Former Cleveland RB Jamel White has proven to be an excellent receiver out of the backfield, which should help him earn playing time in Jon Gruden's offense
Last Friday, one day after signing as a free agent with the Tampa Bay Buccaneers, Jamel White was touring the suburbs of Tampa, on a house-hunting trip with his fiancée, Jen.
The couple had little luck that first day, but Jamel and Jen still had big smiles on their faces when they swung by team headquarters. That's because, in a larger sense, White thinks he's found a neighborhood that he's really going to like.
"I would love to stay here," said White, contemplating a multi-year commitment in Tampa after finishing four good seasons with the Cleveland Browns. "I just love playing football, and I like Coach (Jon) Gruden's way of doing things."
Part of the Bucs' astounding free agent haul this March, White was signed last Wednesday, the same day the team added former Cincinnati running back Brandon Bennett and nine days after former Raider Charlie Garner joined the club. The sheer volume of arrivals and departures – 18 players have been signed, re-signed or acquired via trade, while seven of the team's own unrestricted free agents have left – might seem to make for a confusing situation in Tampa Bay's locker room. Quite the opposite; White feels as if he knows exactly how he will fit in with the new-look Buccaneers.
And that's a comfort he never quite found in his old neighborhood.
White has nothing negative to say about the Browns or his four years with the team that originally plucked the undrafted free agent off waivers from the Colts in 2000. It's just that, with Cleveland's long search for a true feature back – through Travis Prentice, James Jackson and William Green – there was never a well-defined role for White for an entire season.
"I wasn't exactly sure where I fit into the team," he said. "But coming here, I know exactly where I fit, so I don't have any reason to complain. I'm coming here to do a job for them and I'm going to get the job done."
After hearing Gruden's recruiting pitch, White became convinced that the team would find opportunities for all of its new backs in some sort of rotation.
"You always need running backs, because few running backs stay healthy through the whole year," said the 5-9, 211-pound back. "The way he explained it to me, you're going to need a running-back-by-committee situation. He doesn't want one running back to stay in the game the whole time. I came here because I trust people to tell me the right things, to give me the right kind of coaching, and I'm going to follow through on what they say."

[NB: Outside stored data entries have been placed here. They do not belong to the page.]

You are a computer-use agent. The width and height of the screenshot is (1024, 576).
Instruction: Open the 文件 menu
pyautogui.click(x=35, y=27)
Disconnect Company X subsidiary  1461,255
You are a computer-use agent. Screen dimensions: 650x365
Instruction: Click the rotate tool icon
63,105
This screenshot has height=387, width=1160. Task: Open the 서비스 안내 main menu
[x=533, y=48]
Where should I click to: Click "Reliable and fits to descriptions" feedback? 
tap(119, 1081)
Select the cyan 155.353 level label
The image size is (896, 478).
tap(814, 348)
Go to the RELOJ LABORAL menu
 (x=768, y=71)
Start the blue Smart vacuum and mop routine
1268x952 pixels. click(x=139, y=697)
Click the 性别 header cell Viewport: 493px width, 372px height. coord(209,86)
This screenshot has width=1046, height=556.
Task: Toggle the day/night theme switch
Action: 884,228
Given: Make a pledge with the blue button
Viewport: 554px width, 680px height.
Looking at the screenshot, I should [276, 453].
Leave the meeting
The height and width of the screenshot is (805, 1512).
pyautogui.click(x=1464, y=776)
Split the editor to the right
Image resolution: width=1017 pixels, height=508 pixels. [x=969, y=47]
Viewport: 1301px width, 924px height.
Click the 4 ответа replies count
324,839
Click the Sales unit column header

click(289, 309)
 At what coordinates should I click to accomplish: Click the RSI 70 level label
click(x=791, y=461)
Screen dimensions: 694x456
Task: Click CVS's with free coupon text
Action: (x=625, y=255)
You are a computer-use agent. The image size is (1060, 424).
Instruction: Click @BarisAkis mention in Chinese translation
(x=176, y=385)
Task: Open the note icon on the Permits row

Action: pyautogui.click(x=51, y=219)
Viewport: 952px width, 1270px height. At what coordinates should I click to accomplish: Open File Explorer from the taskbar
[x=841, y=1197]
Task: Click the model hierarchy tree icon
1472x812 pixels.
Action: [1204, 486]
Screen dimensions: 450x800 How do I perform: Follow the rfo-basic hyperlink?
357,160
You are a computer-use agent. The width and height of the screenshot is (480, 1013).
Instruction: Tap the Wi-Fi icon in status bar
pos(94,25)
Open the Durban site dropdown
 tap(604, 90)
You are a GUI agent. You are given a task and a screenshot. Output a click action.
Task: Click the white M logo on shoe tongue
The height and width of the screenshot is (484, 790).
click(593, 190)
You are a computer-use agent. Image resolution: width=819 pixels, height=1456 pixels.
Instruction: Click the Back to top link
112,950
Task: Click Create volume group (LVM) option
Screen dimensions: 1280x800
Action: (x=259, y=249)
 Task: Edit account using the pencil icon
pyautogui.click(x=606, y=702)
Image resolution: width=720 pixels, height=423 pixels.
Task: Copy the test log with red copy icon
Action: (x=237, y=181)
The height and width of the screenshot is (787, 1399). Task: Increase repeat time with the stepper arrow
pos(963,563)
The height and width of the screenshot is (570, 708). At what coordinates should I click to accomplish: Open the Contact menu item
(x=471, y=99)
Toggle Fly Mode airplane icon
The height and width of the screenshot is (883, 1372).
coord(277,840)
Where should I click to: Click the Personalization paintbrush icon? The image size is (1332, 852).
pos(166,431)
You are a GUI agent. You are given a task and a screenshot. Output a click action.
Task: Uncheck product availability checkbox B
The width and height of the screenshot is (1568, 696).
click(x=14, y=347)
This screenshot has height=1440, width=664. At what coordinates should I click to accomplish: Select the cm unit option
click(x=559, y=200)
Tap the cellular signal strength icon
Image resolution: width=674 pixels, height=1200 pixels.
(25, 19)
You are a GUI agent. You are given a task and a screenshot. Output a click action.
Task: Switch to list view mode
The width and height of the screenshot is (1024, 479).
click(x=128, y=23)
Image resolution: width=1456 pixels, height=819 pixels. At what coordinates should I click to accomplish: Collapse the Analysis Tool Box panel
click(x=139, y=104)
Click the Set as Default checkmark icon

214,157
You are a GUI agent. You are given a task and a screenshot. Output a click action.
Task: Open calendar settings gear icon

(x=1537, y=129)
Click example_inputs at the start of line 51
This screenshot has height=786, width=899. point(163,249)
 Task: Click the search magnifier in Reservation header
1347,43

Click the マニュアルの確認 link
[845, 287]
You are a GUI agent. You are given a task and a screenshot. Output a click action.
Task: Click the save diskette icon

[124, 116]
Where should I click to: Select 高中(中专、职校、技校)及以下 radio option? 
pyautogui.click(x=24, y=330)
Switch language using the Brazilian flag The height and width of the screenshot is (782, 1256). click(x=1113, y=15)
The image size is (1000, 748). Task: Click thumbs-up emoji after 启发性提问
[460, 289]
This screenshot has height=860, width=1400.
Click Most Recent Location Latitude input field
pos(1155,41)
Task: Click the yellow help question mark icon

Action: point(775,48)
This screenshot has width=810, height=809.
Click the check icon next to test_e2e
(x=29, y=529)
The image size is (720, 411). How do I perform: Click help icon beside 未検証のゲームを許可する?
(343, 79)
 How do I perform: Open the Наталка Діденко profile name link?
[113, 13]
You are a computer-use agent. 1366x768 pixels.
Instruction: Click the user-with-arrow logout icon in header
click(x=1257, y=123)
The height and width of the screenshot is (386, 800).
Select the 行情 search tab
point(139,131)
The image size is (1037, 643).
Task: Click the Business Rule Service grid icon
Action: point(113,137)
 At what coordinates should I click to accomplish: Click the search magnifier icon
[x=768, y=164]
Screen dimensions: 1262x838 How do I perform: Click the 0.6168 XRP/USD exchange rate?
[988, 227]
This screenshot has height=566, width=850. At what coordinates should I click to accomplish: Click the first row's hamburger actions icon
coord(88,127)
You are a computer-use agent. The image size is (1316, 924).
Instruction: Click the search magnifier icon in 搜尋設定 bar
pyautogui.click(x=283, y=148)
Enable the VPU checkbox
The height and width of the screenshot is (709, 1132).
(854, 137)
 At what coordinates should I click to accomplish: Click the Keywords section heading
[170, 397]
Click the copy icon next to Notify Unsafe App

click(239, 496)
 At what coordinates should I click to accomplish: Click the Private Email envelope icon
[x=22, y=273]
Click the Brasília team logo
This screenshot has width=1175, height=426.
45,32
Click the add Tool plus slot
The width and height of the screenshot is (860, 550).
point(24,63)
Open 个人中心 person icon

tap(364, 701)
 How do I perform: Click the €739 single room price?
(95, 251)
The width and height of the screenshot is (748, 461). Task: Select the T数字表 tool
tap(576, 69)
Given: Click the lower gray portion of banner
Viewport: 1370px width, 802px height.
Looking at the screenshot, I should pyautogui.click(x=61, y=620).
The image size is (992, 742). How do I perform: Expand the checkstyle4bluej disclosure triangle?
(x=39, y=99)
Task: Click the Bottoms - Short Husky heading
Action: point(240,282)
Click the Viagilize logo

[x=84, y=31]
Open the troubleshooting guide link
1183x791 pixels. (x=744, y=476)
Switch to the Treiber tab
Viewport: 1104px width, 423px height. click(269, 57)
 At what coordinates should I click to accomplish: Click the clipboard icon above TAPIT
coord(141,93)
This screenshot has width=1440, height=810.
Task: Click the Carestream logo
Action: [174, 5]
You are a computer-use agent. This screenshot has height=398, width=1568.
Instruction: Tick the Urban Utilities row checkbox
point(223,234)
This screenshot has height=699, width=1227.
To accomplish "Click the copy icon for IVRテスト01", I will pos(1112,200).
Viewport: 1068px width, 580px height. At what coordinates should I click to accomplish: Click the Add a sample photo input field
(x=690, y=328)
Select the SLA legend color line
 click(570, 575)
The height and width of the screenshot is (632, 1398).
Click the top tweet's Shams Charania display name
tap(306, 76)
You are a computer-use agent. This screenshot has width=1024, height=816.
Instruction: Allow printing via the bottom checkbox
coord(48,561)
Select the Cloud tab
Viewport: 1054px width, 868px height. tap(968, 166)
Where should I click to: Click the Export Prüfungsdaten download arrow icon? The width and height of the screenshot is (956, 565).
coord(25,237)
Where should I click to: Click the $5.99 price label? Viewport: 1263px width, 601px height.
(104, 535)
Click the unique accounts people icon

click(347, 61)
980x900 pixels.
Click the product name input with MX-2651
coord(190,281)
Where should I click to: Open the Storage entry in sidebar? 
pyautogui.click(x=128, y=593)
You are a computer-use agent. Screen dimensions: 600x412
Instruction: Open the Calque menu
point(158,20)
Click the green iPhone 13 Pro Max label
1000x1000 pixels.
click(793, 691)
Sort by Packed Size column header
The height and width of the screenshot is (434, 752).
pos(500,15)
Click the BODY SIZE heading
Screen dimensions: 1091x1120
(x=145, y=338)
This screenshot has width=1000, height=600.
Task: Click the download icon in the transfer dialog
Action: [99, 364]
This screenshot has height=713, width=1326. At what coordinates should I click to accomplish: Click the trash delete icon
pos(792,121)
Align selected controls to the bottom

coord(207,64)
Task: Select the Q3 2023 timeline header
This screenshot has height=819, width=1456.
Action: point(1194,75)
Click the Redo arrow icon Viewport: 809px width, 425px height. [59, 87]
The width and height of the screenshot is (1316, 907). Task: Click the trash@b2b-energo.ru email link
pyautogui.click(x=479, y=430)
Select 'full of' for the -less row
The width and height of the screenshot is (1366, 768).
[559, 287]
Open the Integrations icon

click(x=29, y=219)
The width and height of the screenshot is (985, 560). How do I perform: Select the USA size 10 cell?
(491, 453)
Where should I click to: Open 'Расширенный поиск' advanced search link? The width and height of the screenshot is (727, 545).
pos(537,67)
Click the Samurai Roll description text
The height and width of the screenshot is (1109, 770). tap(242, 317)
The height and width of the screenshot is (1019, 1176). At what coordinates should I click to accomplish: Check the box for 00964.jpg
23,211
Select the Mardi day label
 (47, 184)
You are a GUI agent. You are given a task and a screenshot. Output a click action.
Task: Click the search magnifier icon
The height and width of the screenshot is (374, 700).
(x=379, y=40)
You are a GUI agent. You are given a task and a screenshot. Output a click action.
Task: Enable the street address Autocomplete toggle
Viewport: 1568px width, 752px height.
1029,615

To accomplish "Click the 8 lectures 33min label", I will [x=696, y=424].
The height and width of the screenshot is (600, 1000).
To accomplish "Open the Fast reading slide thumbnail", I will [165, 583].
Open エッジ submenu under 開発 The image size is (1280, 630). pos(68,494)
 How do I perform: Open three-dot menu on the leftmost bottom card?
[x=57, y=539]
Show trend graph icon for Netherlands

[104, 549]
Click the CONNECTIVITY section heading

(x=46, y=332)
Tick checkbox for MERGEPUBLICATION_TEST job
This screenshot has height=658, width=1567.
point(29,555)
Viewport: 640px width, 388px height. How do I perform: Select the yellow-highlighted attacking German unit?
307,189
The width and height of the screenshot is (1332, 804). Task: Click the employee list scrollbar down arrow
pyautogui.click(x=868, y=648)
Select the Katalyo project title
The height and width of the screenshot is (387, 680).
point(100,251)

Heading into free agency, Tampa Bay General Manager Bruce Allen expressed his belief that the Bucs' highly-respected coaching staff would have serious drawing power on the open market. The results of the last three weeks appear to have vindicated Allen, as does White's enthusiasm to work with Gruden and company. White really didn't need a lot of convincing upon his arrival in Tampa, as former Cleveland teammates Roman Oben, Rickey Dudley and Greg Spires had already laid the groundwork.
"They told me it was a great place and that Coach Gruden would be straight up with you," said White. "That's all I need. If somebody tells me to do something, I won't try to correct it, I'll correct it. As long as you can tell me what needs to be done, I'll do it."
The Bucs will almost certainly ask White to spell Garner and to produce in the passing game out of the backfield. White proved he could do all of that in 2002 when he ran for 470 yards, averaging 4.4 yards per tote, and caught 63 passes. The Bucs know White is a threat as a receiver; in a 2002 game at Raymond James Stadium, a 17-3 Bucs win over Cleveland, White caught 10 passes while also gaining 38 yards on nine carries.
White's final three games in Cleveland were as a starter after he had 101 yards on just 16 carries in a 26-20 loss to St. Louis on December 8.
Cleveland's offense as a whole struggled to run the ball consistently, however, finishing 20th in the league, which was still four spots higher than the Buccaneers. To address their own ground concerns, the Bucs have signed four new starting-caliber linemen, Todd Steussie, Derrick Deese, Matt O'Dwyer and Matt Stinchcomb. No doubt that has made Tampa an even more attractive destination for running backs.
Not that White needed any more convincing.
"Sure, I'm excited to play behind a new line," he said. "Actually, to be honest with you, I'm excited to play behind any line. I enjoy catching the ball, and I love running the ball, also. I just want to help the team win."
White also wasn't phased by the early acquisition of Garner, who will presumably be the starting back. In fact, the combination of Gruden and Garner gives White an unparalleled opportunity to improve his game.
"I think this will be the best opportunity for me," said White. "I've seen what Coach Gruden has done with different running backs. Charlie Garner's here and he's one of the guys I usually study. I know I can learn so much from him. Still being young in my NFL career, that's what I want to do – learn more about how to play this game."
That's what makes a great neighborhood, after all – the people.